Trijntje Cornelisdochter Keever (10 or 16 April 1616 – 2 July 1633), nicknamed De Groote Meid ('The Tall Girl'), was a Dutchwoman alleged to be the tallest female in recorded history, standing 9 Amsterdam feet, an archaic measurement used in the Netherlands which measured 1 foot as 28.313 cm or 0.929 feet. In modern measurements, she measured 2.60 metres (8 ft 6.75 in) tall at the time of her death at age seventeen.

== Biography ==

Trijntje Keever was the daughter of Cornelis Keever and Anna Pouwels. Cornelis was a Dutch skipper and Anna was his maid; he married her on May 24, 1605. Trijntje was born on April 10 or 16, 1616, in Edam.

Keever's parents took her to carnivals to earn some money by letting people see her.
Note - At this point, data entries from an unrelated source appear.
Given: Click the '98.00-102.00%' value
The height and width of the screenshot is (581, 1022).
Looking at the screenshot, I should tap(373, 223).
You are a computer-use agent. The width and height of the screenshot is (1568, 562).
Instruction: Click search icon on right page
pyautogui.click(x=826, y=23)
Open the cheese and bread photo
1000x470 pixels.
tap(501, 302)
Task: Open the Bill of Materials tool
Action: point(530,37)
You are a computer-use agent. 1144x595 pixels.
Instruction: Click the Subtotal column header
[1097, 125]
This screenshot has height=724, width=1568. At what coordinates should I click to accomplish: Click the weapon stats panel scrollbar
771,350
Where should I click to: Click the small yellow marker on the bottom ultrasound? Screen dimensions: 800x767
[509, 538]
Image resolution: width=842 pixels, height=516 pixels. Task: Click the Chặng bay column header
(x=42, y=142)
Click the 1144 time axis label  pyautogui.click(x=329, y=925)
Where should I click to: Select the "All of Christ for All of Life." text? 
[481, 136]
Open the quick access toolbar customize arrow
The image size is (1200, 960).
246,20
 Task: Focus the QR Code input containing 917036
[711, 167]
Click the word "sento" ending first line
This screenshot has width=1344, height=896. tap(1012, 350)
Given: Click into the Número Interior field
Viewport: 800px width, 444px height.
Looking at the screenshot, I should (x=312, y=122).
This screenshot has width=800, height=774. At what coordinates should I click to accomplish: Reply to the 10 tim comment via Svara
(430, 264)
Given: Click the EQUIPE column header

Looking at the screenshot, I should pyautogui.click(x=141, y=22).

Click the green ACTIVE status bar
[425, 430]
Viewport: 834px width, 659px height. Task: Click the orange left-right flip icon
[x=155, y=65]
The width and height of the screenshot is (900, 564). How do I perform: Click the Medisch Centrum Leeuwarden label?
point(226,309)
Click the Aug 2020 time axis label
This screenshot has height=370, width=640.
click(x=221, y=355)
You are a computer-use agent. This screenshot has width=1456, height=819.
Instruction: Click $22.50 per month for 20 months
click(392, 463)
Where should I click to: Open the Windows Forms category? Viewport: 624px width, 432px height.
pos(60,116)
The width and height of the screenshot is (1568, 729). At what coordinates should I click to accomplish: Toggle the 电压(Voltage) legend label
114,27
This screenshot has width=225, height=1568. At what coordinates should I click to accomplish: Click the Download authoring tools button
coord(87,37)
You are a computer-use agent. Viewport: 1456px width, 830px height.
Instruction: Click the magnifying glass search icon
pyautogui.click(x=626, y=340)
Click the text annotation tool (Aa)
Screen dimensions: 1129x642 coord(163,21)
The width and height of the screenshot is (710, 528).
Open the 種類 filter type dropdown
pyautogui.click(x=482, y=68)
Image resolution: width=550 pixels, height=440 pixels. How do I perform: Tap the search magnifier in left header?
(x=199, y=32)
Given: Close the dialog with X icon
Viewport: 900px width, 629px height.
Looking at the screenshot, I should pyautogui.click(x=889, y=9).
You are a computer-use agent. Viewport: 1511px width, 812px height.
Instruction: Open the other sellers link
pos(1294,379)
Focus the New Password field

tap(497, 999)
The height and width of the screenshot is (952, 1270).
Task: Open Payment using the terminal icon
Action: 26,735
Trijntje first received public attention when she was nine years old and had reached the height of 2 m. A royal company consisting of the Bohemian king Frederick V, Elector Palatine, his wife Elizabeth of Bohemia and the princess Amalia of Solms-Braunfels, living in The Hague at the time, visited her, curious about the "nine-year-old girl taller than every man in Europe".

Keever died of cancer at the age of 17 in Ter Veen. She was buried on 7 July 1633 in Edam, her town of birth. Her epitaph is said to have read, Trijntje Crelis groote meidt oudt 17 jaer, or, in English: “Trijntje Crelis, tall girl, 17 years of age”. In the townhall of Edam is a lifesize painting by an unknown artist portraying Keever in civilian clothes with a belt, holding at her right a keyring and at her left a pincushion and a sheath with a knife, fork, and spoon.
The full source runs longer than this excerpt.